Workplace Top Temperatures

This summer has been one of the hottest, with some new records being set across the UK. The TUC is calling for a legal duty on employers to protect workers from heat-related risk after the Met Office issued its first-ever extreme heat warning in July 2021.

Mika Minio-Paluello (who is the Policy Officer for Climate and Industry at the TUC), said in the Guardian that the UK should introduce

  • an absolute indoor maximum temperature of 30°C, with
  • a requirement for employers to introduce cooling measures when temperatures hit 24°C.

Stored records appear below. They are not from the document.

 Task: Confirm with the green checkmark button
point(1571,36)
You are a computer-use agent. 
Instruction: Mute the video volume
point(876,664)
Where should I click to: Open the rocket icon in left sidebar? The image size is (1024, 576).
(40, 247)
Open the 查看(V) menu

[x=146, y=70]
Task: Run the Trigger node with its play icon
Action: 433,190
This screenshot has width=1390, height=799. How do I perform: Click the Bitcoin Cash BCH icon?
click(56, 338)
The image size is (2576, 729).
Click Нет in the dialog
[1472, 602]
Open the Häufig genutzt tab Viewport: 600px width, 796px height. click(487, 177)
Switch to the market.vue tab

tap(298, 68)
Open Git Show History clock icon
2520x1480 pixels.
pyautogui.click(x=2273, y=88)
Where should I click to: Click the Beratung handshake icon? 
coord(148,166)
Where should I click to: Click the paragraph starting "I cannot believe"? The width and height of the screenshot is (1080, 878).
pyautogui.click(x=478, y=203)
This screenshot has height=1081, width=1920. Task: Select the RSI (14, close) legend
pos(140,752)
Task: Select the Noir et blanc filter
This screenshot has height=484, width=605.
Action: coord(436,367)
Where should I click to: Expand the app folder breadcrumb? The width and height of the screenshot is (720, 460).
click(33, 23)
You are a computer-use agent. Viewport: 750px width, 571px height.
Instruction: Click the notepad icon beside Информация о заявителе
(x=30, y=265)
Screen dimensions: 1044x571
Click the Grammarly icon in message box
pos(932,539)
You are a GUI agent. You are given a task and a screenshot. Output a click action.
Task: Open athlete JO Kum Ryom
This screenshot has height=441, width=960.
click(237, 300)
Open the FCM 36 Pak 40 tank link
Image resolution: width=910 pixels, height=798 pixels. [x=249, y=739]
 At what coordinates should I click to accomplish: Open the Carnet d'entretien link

It was also observed that Germany, Spain and China had already introduced health and safety rules that set maximum temperatures and the UK should follow suit.

The TUC’s call to action comes as many low-paid workers are being put at increasing risk as temperatures soar during the summer. The TUC warns that during these periods of extreme heat many workers are harvesting fruit, packing deliveries in warehouses and distribution centres and delivering food and documents on bikes and mopeds. In many cases, they do not have regular breaks or access to drinking water.

Extreme heat can cause dehydration and exhaustion and can also increase the likelihood of industrial accidents because concentration levels are affected when temperatures significantly rise.

At present, there is no legal requirement for employers to set minimum or maximum working temperatures. The Workplace (Health, Safety and Welfare) Regulations 1992 outline particular requirements for most aspects of the working environment. Although it does recommend a minimum temperature of 16°C (13°C if employees are carrying out physical work), it does not specify a maximum temperature limit.